The consequences for Ashton are clear: employees can bring a claim that an employer has failed to follow the statutory procedure. However, such claims, she says, are relatively uncommon and compensation is, anyway, capped at eight weeks’ pay. A much greater risk to employers, she says, are “claims of constructive dismissal and discrimination on grounds of sex, disability and religion and compensation for these would be uncapped for such claims and include loss of earnings and injury to feelings”.

And of course, there are non-legal related risks that include damage to staff morale and recruitment issues.

In summary

It’s entirely clear that home working and flexible working is here to stay for some, especially as the government intends to bring forward legislation on the matter. But while it’s a new way of working, if it yields the right results for the business, employees are happier and there’s less commuting, what’s not to like? 


THE UNION PERSPECTIVE

“It would be a rather strange person who didn’t want a better work/life balance,” says Josie Irwin, women’s officer for Unison. “One of the few good things to result from the pandemic is likely to be the seismic shift in the way we work.”

As she and countless others have seen, for office-based staff, technology has made so much more possible: “If the pandemic had struck just a few years ago, the experience of the past 19 months would have been rather different without Teams or Zoom.”

She worries that some employers have a dim view of flexible working, “mistakenly believing it allows those who do little to do even less”. But she believes that the reverse is true – “employers that truly embrace flexible working will find it much easier to recruit and hold onto staff than bosses who don’t”.

Working from home has undoubtedly been a struggle for many.
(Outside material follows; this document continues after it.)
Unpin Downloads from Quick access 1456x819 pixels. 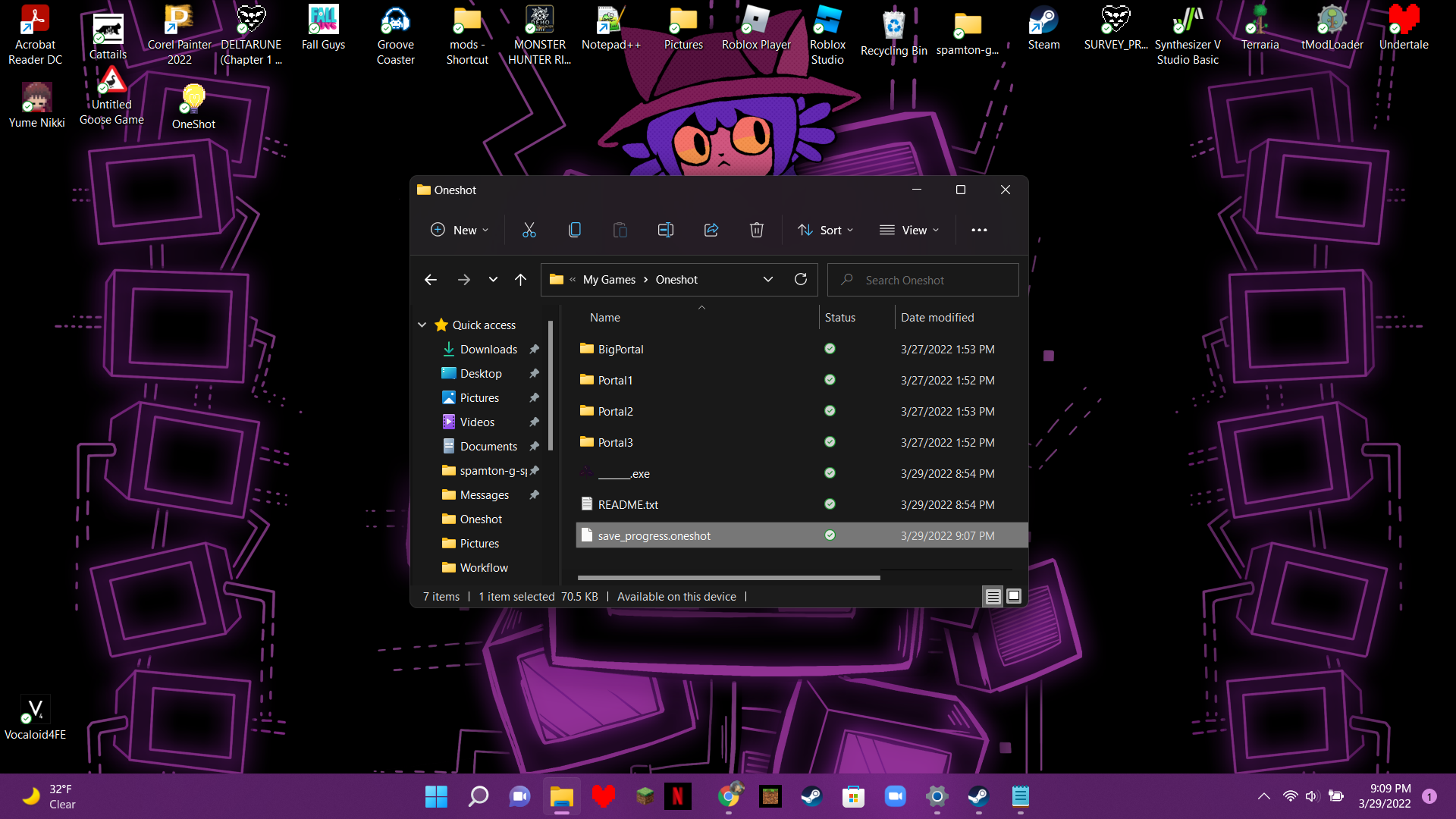click(534, 350)
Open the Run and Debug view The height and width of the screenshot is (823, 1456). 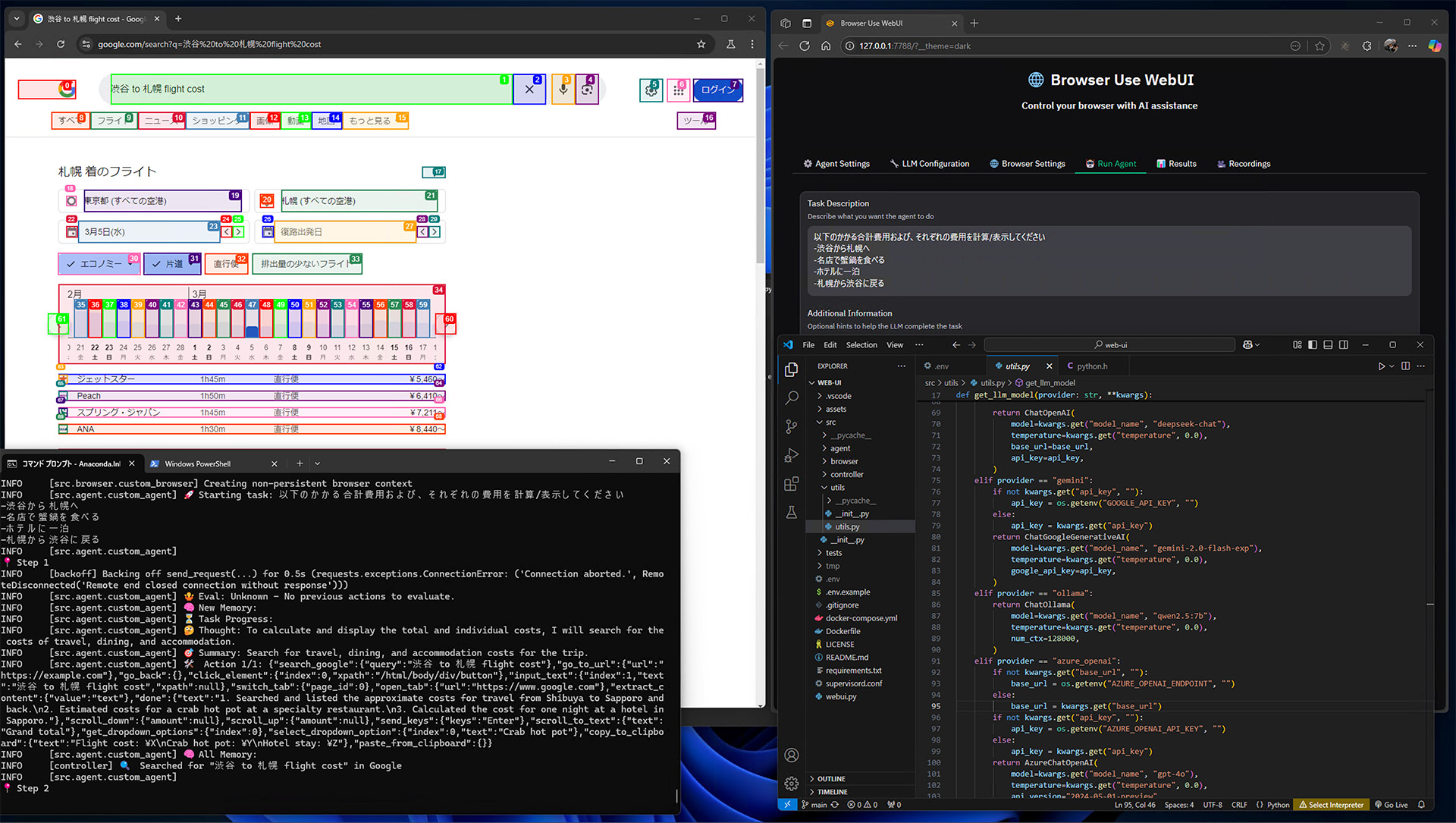792,455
Mental health issues have risen especially for young workers, “living,” says Irwin, “in tiny flats or in house shares struggling to find a space, competing for the best spot to get Wifi or phone signal. Others living on their own have found it hard.”

Further, she tells how pandemic working has lengthened the working day too: “Before Covid, leaving the office signalled the end of the day for most. But when work is a laptop on the kitchen table, a desk in the bedroom or a coffee table in the lounge, it’s much harder to switch off.” The net result is that some employers expect staff to be available around the clock. 

On a more positive note, Unison thinks that home working has seen an increase in productivity “with no wasted time travelling into the office on often long and stressful commutes”. On this Irwin understands that staff working this way have saved money but at the expense of city centre businesses that have struggled. However, she’s seen “local neighbourhoods experience a renaissance”.

Ultimately, she and Unison believe that an element of home working is almost certainly here to stay. She says that negotiating these changes will be “key for unions over the coming weeks and months. But improving the way the UK works must also embrace those who’ve never stopped going to their place of work”.


Note: The BPIF says that it offers members practical guidance on health and safety, HR and legal matters.